* PROBLEM
Your task is to retype every entry exactly, omitting nothing.

====

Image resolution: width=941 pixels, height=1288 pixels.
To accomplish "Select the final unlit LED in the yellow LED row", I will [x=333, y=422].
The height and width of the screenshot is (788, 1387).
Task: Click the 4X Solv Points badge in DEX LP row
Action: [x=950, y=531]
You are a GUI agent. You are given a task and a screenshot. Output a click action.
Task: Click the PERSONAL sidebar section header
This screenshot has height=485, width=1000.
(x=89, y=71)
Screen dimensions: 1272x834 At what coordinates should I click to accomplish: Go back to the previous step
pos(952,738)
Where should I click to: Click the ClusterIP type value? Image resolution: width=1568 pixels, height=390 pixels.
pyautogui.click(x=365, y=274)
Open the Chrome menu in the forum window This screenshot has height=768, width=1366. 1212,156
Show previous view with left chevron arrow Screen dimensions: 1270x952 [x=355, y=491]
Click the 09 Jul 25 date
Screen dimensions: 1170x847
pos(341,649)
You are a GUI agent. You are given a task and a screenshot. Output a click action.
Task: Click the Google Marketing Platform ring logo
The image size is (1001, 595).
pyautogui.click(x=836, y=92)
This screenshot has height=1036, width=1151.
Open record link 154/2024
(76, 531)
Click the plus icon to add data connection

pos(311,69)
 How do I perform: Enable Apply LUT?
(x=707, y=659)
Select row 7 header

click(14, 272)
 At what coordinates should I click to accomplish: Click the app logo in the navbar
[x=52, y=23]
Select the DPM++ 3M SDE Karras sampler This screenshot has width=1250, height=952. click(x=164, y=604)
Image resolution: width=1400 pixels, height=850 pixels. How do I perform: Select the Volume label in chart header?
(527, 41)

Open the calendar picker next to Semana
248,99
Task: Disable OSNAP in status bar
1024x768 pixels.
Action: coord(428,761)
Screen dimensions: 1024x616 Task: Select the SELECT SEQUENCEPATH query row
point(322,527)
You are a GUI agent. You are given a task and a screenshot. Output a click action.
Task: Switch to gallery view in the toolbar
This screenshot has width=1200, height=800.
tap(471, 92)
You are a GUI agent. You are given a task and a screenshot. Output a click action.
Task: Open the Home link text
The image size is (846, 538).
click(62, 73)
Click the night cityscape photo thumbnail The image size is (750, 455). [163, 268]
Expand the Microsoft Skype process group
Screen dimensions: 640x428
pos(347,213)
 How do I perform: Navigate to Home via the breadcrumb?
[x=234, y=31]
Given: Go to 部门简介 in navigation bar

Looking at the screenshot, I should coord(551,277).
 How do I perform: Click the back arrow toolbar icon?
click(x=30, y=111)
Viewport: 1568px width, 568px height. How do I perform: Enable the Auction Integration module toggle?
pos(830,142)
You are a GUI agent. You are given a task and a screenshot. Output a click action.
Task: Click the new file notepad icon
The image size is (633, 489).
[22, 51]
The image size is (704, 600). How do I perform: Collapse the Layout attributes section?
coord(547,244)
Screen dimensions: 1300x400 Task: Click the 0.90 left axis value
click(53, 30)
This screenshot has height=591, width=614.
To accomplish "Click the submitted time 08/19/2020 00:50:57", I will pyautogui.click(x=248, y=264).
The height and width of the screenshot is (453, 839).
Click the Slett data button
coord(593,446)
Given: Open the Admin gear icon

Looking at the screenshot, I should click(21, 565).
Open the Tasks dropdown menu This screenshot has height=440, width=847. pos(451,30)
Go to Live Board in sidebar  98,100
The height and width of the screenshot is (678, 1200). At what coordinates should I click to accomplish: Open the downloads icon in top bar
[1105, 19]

====

* RESULT
Image resolution: width=941 pixels, height=1288 pixels.
To accomplish "Select the final unlit LED in the yellow LED row", I will [x=333, y=422].
The height and width of the screenshot is (788, 1387).
Task: Click the 4X Solv Points badge in DEX LP row
Action: [x=950, y=531]
You are a GUI agent. You are given a task and a screenshot. Output a click action.
Task: Click the PERSONAL sidebar section header
This screenshot has height=485, width=1000.
(x=89, y=71)
Screen dimensions: 1272x834 At what coordinates should I click to accomplish: Go back to the previous step
pos(952,738)
Where should I click to: Click the ClusterIP type value? Image resolution: width=1568 pixels, height=390 pixels.
pyautogui.click(x=365, y=274)
Open the Chrome menu in the forum window This screenshot has height=768, width=1366. 1212,156
Show previous view with left chevron arrow Screen dimensions: 1270x952 [x=355, y=491]
Click the 09 Jul 25 date
Screen dimensions: 1170x847
pos(341,649)
You are a GUI agent. You are given a task and a screenshot. Output a click action.
Task: Click the Google Marketing Platform ring logo
The image size is (1001, 595).
pyautogui.click(x=836, y=92)
This screenshot has height=1036, width=1151.
Open record link 154/2024
(76, 531)
Click the plus icon to add data connection

pos(311,69)
 How do I perform: Enable Apply LUT?
(x=707, y=659)
Select row 7 header

click(14, 272)
 At what coordinates should I click to accomplish: Click the app logo in the navbar
[x=52, y=23]
Select the DPM++ 3M SDE Karras sampler This screenshot has width=1250, height=952. click(x=164, y=604)
Image resolution: width=1400 pixels, height=850 pixels. How do I perform: Select the Volume label in chart header?
(527, 41)

Open the calendar picker next to Semana
248,99
Task: Disable OSNAP in status bar
1024x768 pixels.
Action: coord(428,761)
Screen dimensions: 1024x616 Task: Select the SELECT SEQUENCEPATH query row
point(322,527)
You are a GUI agent. You are given a task and a screenshot. Output a click action.
Task: Switch to gallery view in the toolbar
This screenshot has width=1200, height=800.
tap(471, 92)
You are a GUI agent. You are given a task and a screenshot. Output a click action.
Task: Open the Home link text
The image size is (846, 538).
click(62, 73)
Click the night cityscape photo thumbnail The image size is (750, 455). [163, 268]
Expand the Microsoft Skype process group
Screen dimensions: 640x428
pos(347,213)
 How do I perform: Navigate to Home via the breadcrumb?
[x=234, y=31]
Given: Go to 部门简介 in navigation bar

Looking at the screenshot, I should coord(551,277).
 How do I perform: Click the back arrow toolbar icon?
click(x=30, y=111)
Viewport: 1568px width, 568px height. How do I perform: Enable the Auction Integration module toggle?
pos(830,142)
You are a GUI agent. You are given a task and a screenshot. Output a click action.
Task: Click the new file notepad icon
The image size is (633, 489).
[22, 51]
The image size is (704, 600). How do I perform: Collapse the Layout attributes section?
coord(547,244)
Screen dimensions: 1300x400 Task: Click the 0.90 left axis value
click(53, 30)
This screenshot has height=591, width=614.
To accomplish "Click the submitted time 08/19/2020 00:50:57", I will pyautogui.click(x=248, y=264).
The height and width of the screenshot is (453, 839).
Click the Slett data button
coord(593,446)
Given: Open the Admin gear icon

Looking at the screenshot, I should click(21, 565).
Open the Tasks dropdown menu This screenshot has height=440, width=847. pos(451,30)
Go to Live Board in sidebar  98,100
The height and width of the screenshot is (678, 1200). At what coordinates should I click to accomplish: Open the downloads icon in top bar
[1105, 19]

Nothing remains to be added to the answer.